With the shackle 24 retracted, the lock bearing 26 abuts either the recessed area 142 or the neck 140 of the long leg. As these two features are not as deep as the notch 136, the lock bearing 26 at least partially enters the undercut 128. If one were now to turn the key, the lock bearing 26 would become wedged between an inner wall of the undercut 128 and
the flat surface 142 of the long leg 132 of the shackle. This prevents the key from being turned.
To lock the lock, the short leg 134 of the shackle 24 must be inserted into the lock body. This allows the lock bearing 26 to enter the long leg's notch so that it no longer occupies the undercut 128. Under these conditions, the extension 30, and thus, the key, may be turned without, interference from the lock bearing 26.
While it is preferable to have notches on both shackle legs, the notch 138 on the short leg 134 is not absolutely critical to practice the invention.
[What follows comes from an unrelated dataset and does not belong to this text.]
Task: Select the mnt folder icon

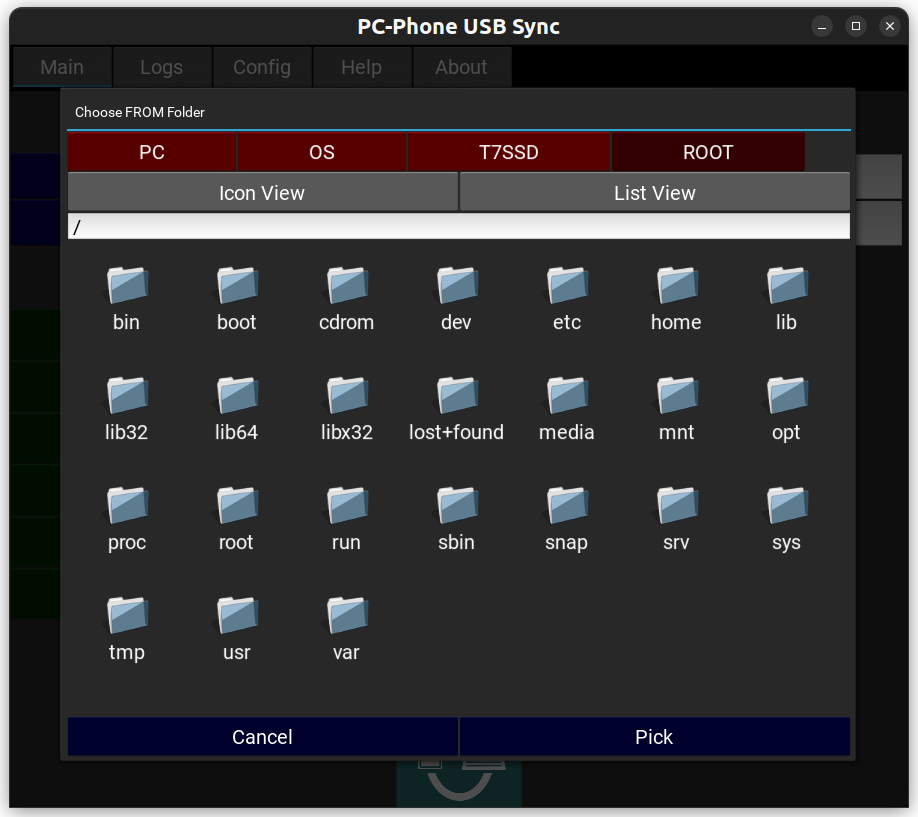Action: [676, 397]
One may eliminate the notch 138 on the short leg, its corresponding lock bearing 28 and corresponding undercut 126 on the extension 30. Then, only the long leg 132 will have a notch 136 and there will be a single lock bearing 26 and a single undercut 128 formed in the extension. And, as stated above, the extension could be integrally formed with the cylinder plug, reducing the number of moving components.
Assembly of a lock is fairly straightforward. A first section 36 is laid on a flat surface, the section's inner surface facing 38 up. The shackle 24, lock cylinder 22 and extension 30 are then placed on those interior features shaped to accommodate them, the shackle being in the inserted position. With the shackle inserted, the cylinder 22 can only be placed in one way, the pin housing 116 being situated under the short leg 134 of the shackle 24, as shown in Fig. 3. Next, the lock bearings 26, 28 are placed between the extension 30 and the shackle notches 136, 138. Then, a second section 34 is laid over the moving parts and aligned with the first section 36. The two sections are then ultrasonically welded, forming the lock 200. This assembly process contrasts with prior art techniques in which one takes a lock body already having a shackle and lock cylinder in place, drilling holes into the body, placing lock bearings or the like in predetermined locations, and then sealing the drilled holes.
While there has been described what is at present considered to be a preferred embodiment of this invention, it will be clear to those skilled in art that various changes and modifications may be made without departing from the invention which is intended to cover all such changes and modifications as fall within the true spirit and scope of the claims set forth hereunder.